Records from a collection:
* * * * *

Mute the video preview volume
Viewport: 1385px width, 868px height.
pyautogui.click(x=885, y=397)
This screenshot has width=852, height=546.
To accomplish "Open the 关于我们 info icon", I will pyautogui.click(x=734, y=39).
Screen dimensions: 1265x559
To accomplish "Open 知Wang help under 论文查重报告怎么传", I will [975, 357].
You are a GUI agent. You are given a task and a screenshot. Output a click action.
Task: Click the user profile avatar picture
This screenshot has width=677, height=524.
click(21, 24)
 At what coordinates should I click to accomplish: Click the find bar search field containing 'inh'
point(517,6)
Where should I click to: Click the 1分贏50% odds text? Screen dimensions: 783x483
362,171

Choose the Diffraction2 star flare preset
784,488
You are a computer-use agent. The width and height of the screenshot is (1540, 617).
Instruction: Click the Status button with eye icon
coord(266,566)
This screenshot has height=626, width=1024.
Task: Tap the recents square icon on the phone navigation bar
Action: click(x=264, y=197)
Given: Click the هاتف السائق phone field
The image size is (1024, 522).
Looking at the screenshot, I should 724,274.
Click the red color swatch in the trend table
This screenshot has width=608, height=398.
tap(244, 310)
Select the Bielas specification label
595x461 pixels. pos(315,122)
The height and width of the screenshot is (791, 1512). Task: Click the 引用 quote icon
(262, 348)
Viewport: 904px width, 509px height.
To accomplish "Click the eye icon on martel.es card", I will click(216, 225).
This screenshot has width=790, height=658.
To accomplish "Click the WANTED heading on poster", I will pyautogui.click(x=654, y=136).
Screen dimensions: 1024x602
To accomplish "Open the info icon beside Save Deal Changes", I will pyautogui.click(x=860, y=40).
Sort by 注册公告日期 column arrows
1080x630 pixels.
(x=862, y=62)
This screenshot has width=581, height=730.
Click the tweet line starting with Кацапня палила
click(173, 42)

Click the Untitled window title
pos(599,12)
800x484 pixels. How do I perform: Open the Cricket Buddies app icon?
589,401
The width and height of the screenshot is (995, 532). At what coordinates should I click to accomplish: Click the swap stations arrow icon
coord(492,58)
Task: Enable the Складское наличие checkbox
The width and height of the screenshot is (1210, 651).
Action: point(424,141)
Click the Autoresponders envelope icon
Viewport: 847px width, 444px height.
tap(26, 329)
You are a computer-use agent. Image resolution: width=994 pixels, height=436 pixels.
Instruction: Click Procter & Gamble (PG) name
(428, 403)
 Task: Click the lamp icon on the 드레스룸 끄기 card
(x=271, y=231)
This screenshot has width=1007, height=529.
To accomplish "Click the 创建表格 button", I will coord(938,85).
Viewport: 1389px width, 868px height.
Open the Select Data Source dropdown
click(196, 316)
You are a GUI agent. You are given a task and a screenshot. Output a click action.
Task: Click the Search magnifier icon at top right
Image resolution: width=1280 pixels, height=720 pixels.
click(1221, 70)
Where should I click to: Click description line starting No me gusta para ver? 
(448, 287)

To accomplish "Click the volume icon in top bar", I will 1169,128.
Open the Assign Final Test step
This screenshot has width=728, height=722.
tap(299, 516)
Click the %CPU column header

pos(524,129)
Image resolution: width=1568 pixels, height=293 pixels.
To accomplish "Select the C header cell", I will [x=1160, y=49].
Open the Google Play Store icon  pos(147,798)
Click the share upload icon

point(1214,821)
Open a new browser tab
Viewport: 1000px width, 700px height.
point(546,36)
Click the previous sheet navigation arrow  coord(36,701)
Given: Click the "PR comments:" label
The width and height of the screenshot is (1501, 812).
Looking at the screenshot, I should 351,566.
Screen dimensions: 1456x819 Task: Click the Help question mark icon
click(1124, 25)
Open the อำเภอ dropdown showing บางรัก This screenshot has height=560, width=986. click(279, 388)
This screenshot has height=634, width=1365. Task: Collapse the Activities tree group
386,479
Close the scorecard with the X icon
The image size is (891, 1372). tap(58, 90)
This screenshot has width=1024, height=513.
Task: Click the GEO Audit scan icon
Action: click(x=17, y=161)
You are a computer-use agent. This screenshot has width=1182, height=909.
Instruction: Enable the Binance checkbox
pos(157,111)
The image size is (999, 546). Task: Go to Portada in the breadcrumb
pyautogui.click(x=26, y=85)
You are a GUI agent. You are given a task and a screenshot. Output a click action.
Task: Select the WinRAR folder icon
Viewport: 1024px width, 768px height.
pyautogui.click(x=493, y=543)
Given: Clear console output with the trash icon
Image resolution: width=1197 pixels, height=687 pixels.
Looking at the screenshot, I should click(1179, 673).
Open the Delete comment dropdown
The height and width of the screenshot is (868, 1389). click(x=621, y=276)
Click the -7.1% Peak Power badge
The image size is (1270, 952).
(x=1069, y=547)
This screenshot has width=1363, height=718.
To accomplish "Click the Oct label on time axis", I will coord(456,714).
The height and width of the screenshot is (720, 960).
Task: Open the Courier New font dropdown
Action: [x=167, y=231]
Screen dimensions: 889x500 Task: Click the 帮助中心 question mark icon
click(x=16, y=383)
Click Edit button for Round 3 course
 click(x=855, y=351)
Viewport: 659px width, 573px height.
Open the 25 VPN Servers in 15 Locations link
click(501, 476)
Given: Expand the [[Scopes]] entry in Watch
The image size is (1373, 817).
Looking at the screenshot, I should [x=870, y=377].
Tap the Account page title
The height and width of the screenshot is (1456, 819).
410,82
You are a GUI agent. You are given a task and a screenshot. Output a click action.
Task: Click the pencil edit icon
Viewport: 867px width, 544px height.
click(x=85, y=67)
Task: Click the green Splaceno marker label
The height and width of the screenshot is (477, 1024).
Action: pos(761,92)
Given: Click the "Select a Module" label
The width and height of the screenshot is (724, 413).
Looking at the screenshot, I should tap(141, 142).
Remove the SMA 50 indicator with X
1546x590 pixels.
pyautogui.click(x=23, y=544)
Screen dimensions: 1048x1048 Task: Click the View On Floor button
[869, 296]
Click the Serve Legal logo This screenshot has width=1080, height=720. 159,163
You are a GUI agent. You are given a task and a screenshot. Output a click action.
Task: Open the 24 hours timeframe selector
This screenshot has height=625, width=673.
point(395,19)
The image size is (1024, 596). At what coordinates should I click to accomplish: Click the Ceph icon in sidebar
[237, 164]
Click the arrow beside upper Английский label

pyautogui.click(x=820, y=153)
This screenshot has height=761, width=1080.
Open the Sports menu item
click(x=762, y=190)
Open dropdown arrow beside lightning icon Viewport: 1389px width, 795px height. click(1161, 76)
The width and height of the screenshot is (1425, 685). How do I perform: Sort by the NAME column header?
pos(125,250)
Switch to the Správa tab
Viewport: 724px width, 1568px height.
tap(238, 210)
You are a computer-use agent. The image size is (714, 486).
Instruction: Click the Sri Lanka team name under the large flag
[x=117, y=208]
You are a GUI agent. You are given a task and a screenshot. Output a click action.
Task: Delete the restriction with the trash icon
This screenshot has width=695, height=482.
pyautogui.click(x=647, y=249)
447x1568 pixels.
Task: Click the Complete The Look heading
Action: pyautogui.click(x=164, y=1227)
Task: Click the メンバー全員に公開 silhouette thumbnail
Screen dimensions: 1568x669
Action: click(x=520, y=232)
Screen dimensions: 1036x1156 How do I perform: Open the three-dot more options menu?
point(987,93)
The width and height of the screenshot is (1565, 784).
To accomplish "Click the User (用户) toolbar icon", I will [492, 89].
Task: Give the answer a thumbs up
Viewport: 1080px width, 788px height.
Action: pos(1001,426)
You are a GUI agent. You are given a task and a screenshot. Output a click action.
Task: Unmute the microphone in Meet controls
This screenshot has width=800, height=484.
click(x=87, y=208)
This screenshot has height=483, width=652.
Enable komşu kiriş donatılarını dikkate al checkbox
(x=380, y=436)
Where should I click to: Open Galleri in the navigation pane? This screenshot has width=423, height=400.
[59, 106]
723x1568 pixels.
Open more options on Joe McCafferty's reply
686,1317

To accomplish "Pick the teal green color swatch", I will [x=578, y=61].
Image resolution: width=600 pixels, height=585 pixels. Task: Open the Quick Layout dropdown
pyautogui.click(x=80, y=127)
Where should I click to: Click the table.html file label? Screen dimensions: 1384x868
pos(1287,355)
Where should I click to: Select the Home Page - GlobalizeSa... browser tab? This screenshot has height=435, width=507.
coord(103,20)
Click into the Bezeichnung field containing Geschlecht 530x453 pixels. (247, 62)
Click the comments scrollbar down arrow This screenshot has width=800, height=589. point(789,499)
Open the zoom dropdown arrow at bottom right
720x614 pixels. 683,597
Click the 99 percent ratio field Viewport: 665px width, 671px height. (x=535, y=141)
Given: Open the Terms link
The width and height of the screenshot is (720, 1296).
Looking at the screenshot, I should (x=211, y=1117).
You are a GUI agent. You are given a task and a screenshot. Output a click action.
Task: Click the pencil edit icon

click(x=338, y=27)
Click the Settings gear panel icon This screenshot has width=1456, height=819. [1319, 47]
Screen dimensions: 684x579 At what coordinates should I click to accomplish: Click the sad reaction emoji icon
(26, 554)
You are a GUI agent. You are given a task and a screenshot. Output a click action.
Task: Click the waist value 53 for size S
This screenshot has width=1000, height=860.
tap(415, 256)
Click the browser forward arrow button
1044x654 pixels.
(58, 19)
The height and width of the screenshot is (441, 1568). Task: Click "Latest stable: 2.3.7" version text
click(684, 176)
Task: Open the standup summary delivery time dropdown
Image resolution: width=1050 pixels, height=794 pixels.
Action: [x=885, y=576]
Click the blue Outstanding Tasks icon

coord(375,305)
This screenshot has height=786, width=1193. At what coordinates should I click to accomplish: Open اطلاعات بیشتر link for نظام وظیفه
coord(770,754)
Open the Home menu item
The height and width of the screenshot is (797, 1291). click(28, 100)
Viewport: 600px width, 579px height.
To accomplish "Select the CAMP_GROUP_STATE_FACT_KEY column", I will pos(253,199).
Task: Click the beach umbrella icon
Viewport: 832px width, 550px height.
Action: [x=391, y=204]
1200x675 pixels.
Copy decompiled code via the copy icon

* * * * *

EXERCISE DIRECTIONS —
Wherever a line contains the string "comments", copy that line from the data.

YOUR RESPONSE —
Given: Click the "PR comments:" label
Click the comments scrollbar down arrow This screenshot has width=800, height=589. point(789,499)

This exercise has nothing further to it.